[EXTRACTED DATA]:

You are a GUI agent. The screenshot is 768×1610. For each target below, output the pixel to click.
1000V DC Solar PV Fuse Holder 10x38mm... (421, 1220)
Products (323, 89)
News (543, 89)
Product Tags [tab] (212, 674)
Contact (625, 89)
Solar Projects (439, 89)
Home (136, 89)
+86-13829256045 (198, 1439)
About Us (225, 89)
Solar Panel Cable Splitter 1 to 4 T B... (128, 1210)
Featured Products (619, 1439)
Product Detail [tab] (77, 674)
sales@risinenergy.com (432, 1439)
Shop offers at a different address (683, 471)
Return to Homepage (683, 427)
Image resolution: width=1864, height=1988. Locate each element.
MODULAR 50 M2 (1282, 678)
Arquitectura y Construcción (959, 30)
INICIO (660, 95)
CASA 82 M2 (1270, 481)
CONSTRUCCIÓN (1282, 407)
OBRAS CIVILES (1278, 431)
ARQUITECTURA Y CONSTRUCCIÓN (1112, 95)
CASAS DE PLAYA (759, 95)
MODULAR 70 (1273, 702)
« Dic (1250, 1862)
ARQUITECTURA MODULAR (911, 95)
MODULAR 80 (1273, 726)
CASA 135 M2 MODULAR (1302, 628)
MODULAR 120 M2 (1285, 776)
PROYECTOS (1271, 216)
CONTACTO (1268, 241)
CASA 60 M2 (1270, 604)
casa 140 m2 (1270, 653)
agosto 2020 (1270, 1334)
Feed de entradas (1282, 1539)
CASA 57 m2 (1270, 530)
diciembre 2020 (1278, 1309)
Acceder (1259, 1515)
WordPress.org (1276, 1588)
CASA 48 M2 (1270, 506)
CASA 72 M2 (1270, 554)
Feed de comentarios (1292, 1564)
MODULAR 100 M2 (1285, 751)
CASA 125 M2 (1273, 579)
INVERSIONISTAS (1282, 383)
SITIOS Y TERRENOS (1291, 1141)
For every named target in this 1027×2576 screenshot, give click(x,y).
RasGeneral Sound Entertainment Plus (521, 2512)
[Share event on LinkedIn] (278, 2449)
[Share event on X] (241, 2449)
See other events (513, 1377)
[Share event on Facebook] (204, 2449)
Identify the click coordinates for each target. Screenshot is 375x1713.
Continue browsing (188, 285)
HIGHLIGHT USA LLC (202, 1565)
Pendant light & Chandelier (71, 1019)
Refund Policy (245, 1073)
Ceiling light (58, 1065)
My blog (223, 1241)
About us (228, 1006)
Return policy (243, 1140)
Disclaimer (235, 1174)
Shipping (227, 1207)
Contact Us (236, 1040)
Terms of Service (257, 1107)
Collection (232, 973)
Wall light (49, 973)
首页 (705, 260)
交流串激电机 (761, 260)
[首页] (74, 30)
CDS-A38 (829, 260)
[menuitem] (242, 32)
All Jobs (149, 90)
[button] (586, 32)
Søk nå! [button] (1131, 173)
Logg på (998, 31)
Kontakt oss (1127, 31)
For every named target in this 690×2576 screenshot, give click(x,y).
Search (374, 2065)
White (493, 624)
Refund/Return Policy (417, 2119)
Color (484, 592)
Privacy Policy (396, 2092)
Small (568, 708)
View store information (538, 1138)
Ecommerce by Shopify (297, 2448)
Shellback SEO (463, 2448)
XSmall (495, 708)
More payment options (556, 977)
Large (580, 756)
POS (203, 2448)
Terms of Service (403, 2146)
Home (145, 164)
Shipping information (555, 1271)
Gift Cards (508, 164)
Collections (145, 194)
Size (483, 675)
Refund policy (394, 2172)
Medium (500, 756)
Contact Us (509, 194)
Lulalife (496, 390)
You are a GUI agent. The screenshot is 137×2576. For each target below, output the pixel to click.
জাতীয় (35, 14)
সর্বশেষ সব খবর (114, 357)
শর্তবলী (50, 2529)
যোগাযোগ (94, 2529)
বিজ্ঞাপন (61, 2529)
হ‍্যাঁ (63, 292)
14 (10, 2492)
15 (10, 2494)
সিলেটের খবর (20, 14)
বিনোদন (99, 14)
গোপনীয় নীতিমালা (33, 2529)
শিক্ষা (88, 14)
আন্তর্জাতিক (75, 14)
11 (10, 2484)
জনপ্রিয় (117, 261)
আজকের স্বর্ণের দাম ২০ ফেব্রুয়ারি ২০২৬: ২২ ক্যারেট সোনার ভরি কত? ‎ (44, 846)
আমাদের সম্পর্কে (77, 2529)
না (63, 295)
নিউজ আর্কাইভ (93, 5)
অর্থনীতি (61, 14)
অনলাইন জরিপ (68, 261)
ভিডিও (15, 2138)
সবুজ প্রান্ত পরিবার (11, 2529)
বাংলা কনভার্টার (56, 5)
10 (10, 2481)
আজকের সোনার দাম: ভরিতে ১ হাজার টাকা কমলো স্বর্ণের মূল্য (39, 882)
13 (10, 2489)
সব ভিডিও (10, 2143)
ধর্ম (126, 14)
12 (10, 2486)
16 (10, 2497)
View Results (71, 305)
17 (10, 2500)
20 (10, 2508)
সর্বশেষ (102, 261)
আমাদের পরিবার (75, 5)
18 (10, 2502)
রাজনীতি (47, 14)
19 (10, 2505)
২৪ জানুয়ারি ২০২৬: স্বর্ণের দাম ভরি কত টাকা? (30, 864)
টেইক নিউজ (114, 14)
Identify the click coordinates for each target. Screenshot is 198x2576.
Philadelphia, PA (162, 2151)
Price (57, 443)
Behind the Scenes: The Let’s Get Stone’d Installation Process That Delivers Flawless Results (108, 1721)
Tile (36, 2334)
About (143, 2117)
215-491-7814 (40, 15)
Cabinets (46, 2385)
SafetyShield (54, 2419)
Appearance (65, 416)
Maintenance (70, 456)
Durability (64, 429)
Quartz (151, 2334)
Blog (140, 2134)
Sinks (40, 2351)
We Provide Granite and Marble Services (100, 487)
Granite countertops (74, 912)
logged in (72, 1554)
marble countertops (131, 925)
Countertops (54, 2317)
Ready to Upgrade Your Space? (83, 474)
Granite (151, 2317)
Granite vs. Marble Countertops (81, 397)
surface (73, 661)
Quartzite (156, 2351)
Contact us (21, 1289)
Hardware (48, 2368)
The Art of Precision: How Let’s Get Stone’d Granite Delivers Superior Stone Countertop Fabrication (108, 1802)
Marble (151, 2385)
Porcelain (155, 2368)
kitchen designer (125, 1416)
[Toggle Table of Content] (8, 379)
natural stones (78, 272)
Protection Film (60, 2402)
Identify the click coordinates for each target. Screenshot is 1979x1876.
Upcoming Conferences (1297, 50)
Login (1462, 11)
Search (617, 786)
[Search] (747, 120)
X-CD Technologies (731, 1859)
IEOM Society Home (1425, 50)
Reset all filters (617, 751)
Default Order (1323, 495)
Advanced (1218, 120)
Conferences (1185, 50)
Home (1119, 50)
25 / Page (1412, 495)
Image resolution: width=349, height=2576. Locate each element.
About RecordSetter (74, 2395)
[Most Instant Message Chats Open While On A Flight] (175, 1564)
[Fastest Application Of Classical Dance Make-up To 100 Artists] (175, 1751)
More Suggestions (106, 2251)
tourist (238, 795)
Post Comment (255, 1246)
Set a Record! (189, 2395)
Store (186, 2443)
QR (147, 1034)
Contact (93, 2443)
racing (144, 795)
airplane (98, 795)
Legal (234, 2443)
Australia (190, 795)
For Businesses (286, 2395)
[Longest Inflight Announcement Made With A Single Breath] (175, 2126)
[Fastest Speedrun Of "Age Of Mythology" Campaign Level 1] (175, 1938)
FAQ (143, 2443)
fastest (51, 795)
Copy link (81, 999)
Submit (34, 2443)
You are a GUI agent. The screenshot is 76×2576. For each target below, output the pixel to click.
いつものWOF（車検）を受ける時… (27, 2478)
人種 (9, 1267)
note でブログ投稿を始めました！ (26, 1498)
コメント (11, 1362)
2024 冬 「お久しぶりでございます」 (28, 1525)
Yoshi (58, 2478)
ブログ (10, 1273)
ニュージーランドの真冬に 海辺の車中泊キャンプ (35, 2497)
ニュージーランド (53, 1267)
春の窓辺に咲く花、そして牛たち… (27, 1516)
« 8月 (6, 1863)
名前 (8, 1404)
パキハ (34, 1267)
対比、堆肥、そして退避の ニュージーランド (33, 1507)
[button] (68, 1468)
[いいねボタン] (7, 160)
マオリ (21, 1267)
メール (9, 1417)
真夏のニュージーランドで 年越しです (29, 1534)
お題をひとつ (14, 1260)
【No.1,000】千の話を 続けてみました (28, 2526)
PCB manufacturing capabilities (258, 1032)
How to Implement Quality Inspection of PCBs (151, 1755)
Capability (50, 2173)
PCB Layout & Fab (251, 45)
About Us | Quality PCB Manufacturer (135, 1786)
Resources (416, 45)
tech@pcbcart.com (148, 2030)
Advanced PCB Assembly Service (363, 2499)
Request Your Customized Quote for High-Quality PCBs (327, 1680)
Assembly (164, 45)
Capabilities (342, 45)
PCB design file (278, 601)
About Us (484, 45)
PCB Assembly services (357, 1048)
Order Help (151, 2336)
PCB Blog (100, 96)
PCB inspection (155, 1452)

[PROBLEM TO WORK ON]: The range runs from the line above containing "Shipping information (555, 1271)" to the line containing "নিউজ আর্কাইভ (93, 5)", inclusive. Restate those lines word for word and no others.

[RESULT OF THIS EXERCISE]:
Shipping information (555, 1271)
Gift Cards (508, 164)
Collections (145, 194)
Size (483, 675)
Refund policy (394, 2172)
Medium (500, 756)
Contact Us (509, 194)
Lulalife (496, 390)
You are a GUI agent. The screenshot is 137×2576. For each target below, output the pixel to click.
জাতীয় (35, 14)
সর্বশেষ সব খবর (114, 357)
শর্তবলী (50, 2529)
যোগাযোগ (94, 2529)
বিজ্ঞাপন (61, 2529)
হ‍্যাঁ (63, 292)
14 (10, 2492)
15 (10, 2494)
সিলেটের খবর (20, 14)
বিনোদন (99, 14)
গোপনীয় নীতিমালা (33, 2529)
শিক্ষা (88, 14)
আন্তর্জাতিক (75, 14)
11 (10, 2484)
জনপ্রিয় (117, 261)
আজকের স্বর্ণের দাম ২০ ফেব্রুয়ারি ২০২৬: ২২ ক্যারেট সোনার ভরি কত? ‎ (44, 846)
আমাদের সম্পর্কে (77, 2529)
না (63, 295)
নিউজ আর্কাইভ (93, 5)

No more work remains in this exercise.